* EXTRACTED INFORMATION:

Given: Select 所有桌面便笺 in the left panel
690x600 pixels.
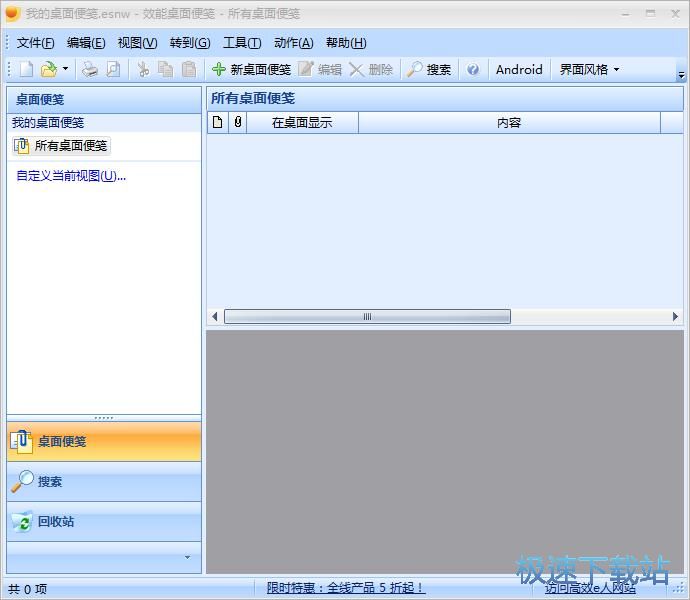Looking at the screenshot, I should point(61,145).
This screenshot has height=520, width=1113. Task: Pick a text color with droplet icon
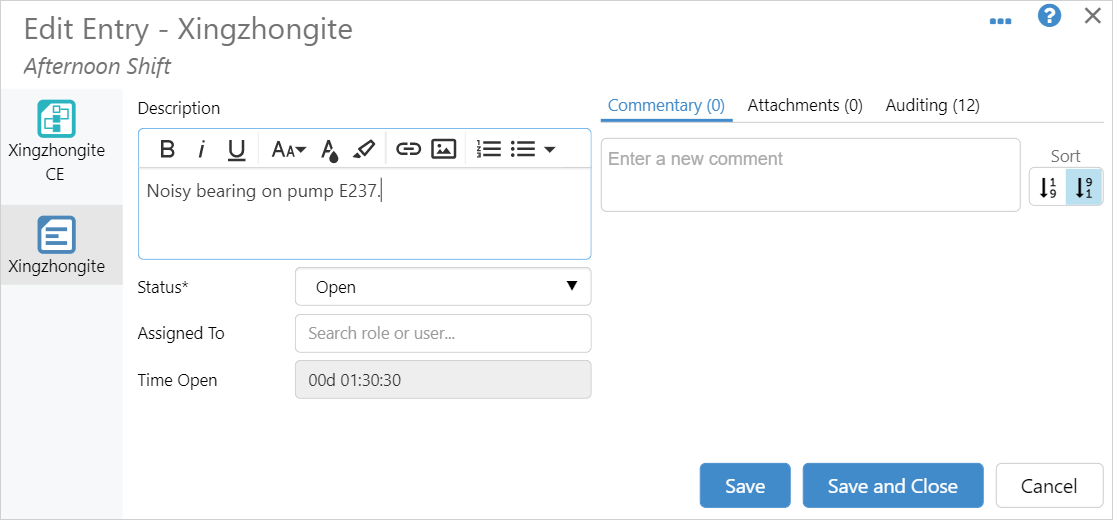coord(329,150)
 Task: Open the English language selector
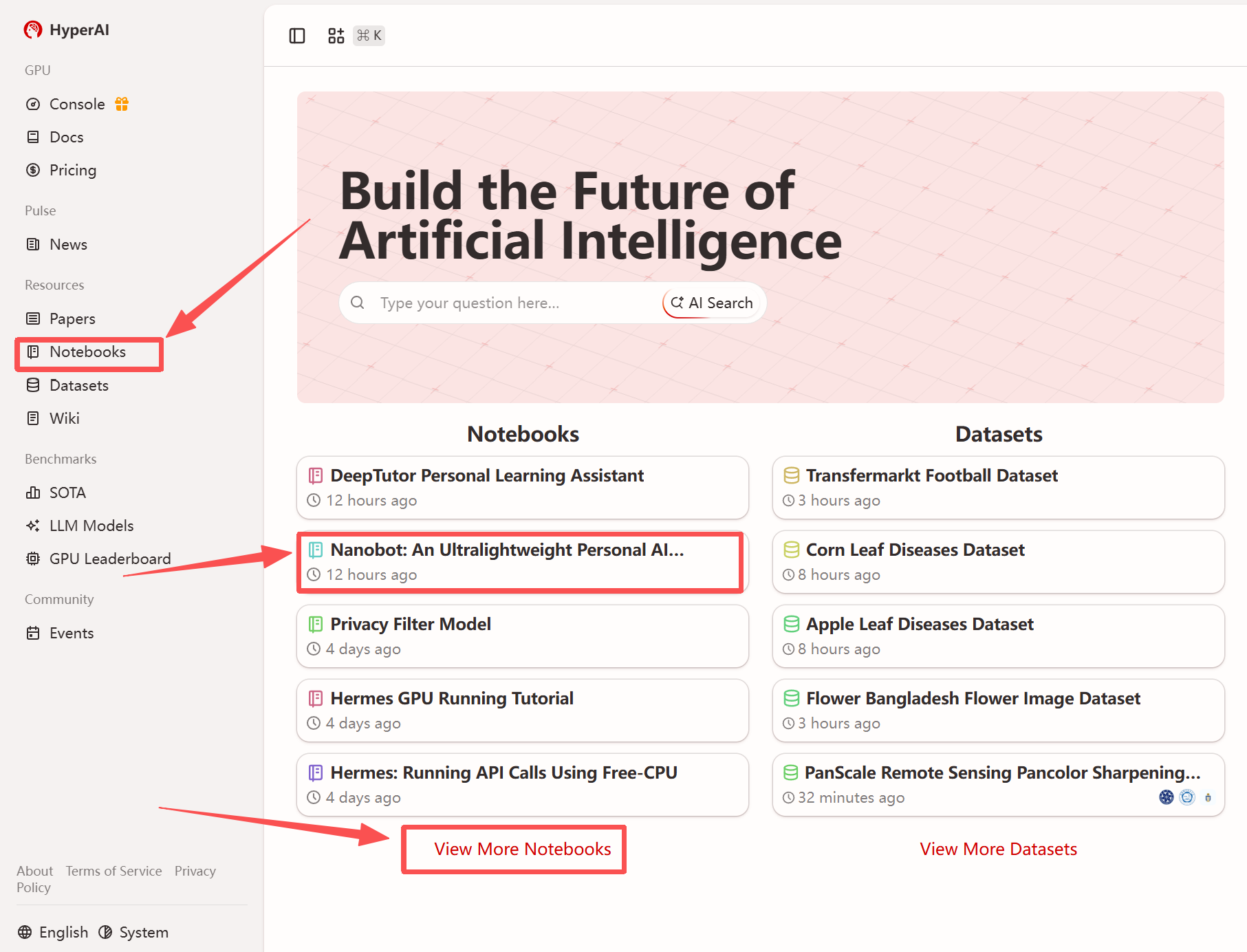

* THE TASK:
Can you copy out the items above word for word, from the line with "This screenshot has" through the end of the items, without including the pictures?

* RESPONSE TO THE EXERCISE:
This screenshot has height=520, width=1113. Task: Pick a text color with droplet icon
coord(329,150)
 Task: Open the English language selector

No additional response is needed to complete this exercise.